Written problem. Format every line of the items below as a JSON list of strings, one string per line, omitting blank lines.

Records for the exercise.
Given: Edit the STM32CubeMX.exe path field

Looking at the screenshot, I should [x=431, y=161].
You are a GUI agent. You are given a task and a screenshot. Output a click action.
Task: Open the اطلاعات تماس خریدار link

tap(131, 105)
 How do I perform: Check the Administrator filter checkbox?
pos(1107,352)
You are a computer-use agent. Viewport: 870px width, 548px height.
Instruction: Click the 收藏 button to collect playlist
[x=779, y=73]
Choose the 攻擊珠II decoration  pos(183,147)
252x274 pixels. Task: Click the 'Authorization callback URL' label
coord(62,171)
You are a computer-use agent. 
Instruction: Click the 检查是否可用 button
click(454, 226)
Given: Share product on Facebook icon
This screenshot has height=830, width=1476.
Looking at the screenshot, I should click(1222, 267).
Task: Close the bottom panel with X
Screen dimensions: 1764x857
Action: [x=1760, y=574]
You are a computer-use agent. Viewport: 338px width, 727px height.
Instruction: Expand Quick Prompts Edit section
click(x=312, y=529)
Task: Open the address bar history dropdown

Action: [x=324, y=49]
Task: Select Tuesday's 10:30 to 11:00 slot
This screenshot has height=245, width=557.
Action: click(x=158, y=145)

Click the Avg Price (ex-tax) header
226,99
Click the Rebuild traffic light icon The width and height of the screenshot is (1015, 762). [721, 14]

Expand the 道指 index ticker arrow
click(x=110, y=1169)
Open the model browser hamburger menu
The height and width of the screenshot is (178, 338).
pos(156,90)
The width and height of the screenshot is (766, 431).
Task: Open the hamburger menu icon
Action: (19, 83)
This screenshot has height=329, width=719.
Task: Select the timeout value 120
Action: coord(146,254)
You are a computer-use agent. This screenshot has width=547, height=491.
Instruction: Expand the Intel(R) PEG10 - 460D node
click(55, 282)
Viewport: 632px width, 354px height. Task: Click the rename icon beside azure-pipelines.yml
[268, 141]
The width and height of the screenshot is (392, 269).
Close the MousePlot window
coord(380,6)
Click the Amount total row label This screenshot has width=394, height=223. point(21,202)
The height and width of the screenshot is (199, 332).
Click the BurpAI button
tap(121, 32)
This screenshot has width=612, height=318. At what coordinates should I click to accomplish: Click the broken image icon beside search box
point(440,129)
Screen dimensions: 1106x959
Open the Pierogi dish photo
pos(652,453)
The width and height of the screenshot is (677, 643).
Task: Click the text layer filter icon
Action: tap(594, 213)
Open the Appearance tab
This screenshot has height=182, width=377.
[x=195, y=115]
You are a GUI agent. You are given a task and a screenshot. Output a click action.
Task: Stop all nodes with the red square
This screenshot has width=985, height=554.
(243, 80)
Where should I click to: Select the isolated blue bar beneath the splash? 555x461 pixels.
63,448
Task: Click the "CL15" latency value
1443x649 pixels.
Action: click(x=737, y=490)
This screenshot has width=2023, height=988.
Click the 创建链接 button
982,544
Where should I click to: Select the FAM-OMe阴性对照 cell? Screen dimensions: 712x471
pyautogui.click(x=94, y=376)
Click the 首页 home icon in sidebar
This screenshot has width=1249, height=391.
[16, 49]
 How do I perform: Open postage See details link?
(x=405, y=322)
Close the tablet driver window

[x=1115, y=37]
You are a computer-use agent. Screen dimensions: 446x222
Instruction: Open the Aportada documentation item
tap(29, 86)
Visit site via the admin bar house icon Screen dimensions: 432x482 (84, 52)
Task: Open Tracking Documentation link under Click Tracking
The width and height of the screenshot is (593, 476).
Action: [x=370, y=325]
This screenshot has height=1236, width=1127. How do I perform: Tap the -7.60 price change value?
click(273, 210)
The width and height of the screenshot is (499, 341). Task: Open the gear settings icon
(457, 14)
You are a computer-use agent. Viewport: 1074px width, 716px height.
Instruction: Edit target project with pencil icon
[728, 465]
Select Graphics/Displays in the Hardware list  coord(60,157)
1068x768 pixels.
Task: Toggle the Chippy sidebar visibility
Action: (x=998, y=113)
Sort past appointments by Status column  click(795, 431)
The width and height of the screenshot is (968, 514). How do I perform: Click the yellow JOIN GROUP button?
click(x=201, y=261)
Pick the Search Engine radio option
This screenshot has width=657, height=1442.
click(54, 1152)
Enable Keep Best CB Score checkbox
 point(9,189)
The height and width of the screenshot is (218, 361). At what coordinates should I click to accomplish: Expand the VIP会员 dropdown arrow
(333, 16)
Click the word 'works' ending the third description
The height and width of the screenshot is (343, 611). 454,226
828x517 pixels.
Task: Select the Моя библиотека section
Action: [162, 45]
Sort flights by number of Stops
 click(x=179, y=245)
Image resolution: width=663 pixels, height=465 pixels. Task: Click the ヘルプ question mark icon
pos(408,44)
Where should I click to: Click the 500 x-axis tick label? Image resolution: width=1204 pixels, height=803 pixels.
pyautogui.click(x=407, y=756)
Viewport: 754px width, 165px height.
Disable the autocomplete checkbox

The reply.
[
  "Given: Edit the STM32CubeMX.exe path field",
  "Looking at the screenshot, I should [x=431, y=161].",
  "You are a GUI agent. You are given a task and a screenshot. Output a click action.",
  "Task: Open the اطلاعات تماس خریدار link",
  "tap(131, 105)",
  " How do I perform: Check the Administrator filter checkbox?",
  "pos(1107,352)",
  "You are a computer-use agent. Viewport: 870px width, 548px height.",
  "Instruction: Click the 收藏 button to collect playlist",
  "[x=779, y=73]",
  "Choose the 攻擊珠II decoration  pos(183,147)",
  "252x274 pixels. Task: Click the 'Authorization callback URL' label",
  "coord(62,171)",
  "You are a computer-use agent. ",
  "Instruction: Click the 检查是否可用 button",
  "click(454, 226)",
  "Given: Share product on Facebook icon",
  "This screenshot has height=830, width=1476.",
  "Looking at the screenshot, I should click(1222, 267).",
  "Task: Close the bottom panel with X",
  "Screen dimensions: 1764x857",
  "Action: [x=1760, y=574]",
  "You are a computer-use agent. Viewport: 338px width, 727px height.",
  "Instruction: Expand Quick Prompts Edit section",
  "click(x=312, y=529)",
  "Task: Open the address bar history dropdown",
  "Action: [x=324, y=49]",
  "Task: Select Tuesday's 10:30 to 11:00 slot",
  "This screenshot has height=245, width=557.",
  "Action: click(x=158, y=145)",
  "Click the Avg Price (ex-tax) header",
  "226,99",
  "Click the Rebuild traffic light icon The width and height of the screenshot is (1015, 762). [721, 14]",
  "Expand the 道指 index ticker arrow",
  "click(x=110, y=1169)",
  "Open the model browser hamburger menu",
  "The height and width of the screenshot is (178, 338).",
  "pos(156,90)",
  "The width and height of the screenshot is (766, 431).",
  "Task: Open the hamburger menu icon",
  "Action: (19, 83)",
  "This screenshot has height=329, width=719.",
  "Task: Select the timeout value 120",
  "Action: coord(146,254)",
  "You are a computer-use agent. This screenshot has width=547, height=491.",
  "Instruction: Expand the Intel(R) PEG10 - 460D node",
  "click(55, 282)",
  "Viewport: 632px width, 354px height. Task: Click the rename icon beside azure-pipelines.yml",
  "[268, 141]",
  "The width and height of the screenshot is (392, 269).",
  "Close the MousePlot window",
  "coord(380,6)",
  "Click the Amount total row label This screenshot has width=394, height=223. point(21,202)",
  "The height and width of the screenshot is (199, 332).",
  "Click the BurpAI button",
  "tap(121, 32)",
  "This screenshot has width=612, height=318. At what coordinates should I click to accomplish: Click the broken image icon beside search box",
  "point(440,129)",
  "Screen dimensions: 1106x959",
  "Open the Pierogi dish photo",
  "pos(652,453)",
  "The width and height of the screenshot is (677, 643).",
  "Task: Click the text layer filter icon",
  "Action: tap(594, 213)",
  "Open the Appearance tab",
  "This screenshot has height=182, width=377.",
  "[x=195, y=115]",
  "You are a GUI agent. You are given a task and a screenshot. Output a click action.",
  "Task: Stop all nodes with the red square",
  "This screenshot has width=985, height=554.",
  "(243, 80)",
  "Where should I click to: Select the isolated blue bar beneath the splash? 555x461 pixels.",
  "63,448",
  "Task: Click the \"CL15\" latency value",
  "1443x649 pixels.",
  "Action: click(x=737, y=490)",
  "This screenshot has width=2023, height=988.",
  "Click the 创建链接 button",
  "982,544",
  "Where should I click to: Select the FAM-OMe阴性对照 cell? Screen dimensions: 712x471",
  "pyautogui.click(x=94, y=376)",
  "Click the 首页 home icon in sidebar",
  "This screenshot has width=1249, height=391.",
  "[16, 49]",
  " How do I perform: Open postage See details link?",
  "(x=405, y=322)",
  "Close the tablet driver window",
  "[x=1115, y=37]",
  "You are a computer-use agent. Screen dimensions: 446x222",
  "Instruction: Open the Aportada documentation item",
  "tap(29, 86)",
  "Visit site via the admin bar house icon Screen dimensions: 432x482 (84, 52)",
  "Task: Open Tracking Documentation link under Click Tracking",
  "The width and height of the screenshot is (593, 476).",
  "Action: [x=370, y=325]",
  "This screenshot has height=1236, width=1127. How do I perform: Tap the -7.60 price change value?",
  "click(273, 210)",
  "The width and height of the screenshot is (499, 341). Task: Open the gear settings icon",
  "(457, 14)",
  "You are a computer-use agent. Viewport: 1074px width, 716px height.",
  "Instruction: Edit target project with pencil icon",
  "[728, 465]",
  "Select Graphics/Displays in the Hardware list  coord(60,157)",
  "1068x768 pixels.",
  "Task: Toggle the Chippy sidebar visibility",
  "Action: (x=998, y=113)",
  "Sort past appointments by Status column  click(795, 431)",
  "The width and height of the screenshot is (968, 514). How do I perform: Click the yellow JOIN GROUP button?",
  "click(x=201, y=261)",
  "Pick the Search Engine radio option",
  "This screenshot has width=657, height=1442.",
  "click(54, 1152)",
  "Enable Keep Best CB Score checkbox",
  " point(9,189)",
  "The height and width of the screenshot is (218, 361). At what coordinates should I click to accomplish: Expand the VIP会员 dropdown arrow",
  "(333, 16)",
  "Click the word 'works' ending the third description",
  "The height and width of the screenshot is (343, 611). 454,226",
  "828x517 pixels.",
  "Task: Select the Моя библиотека section",
  "Action: [162, 45]",
  "Sort flights by number of Stops",
  " click(x=179, y=245)",
  "Image resolution: width=663 pixels, height=465 pixels. Task: Click the ヘルプ question mark icon",
  "pos(408,44)",
  "Where should I click to: Click the 500 x-axis tick label? Image resolution: width=1204 pixels, height=803 pixels.",
  "pyautogui.click(x=407, y=756)",
  "Viewport: 754px width, 165px height.",
  "Disable the autocomplete checkbox"
]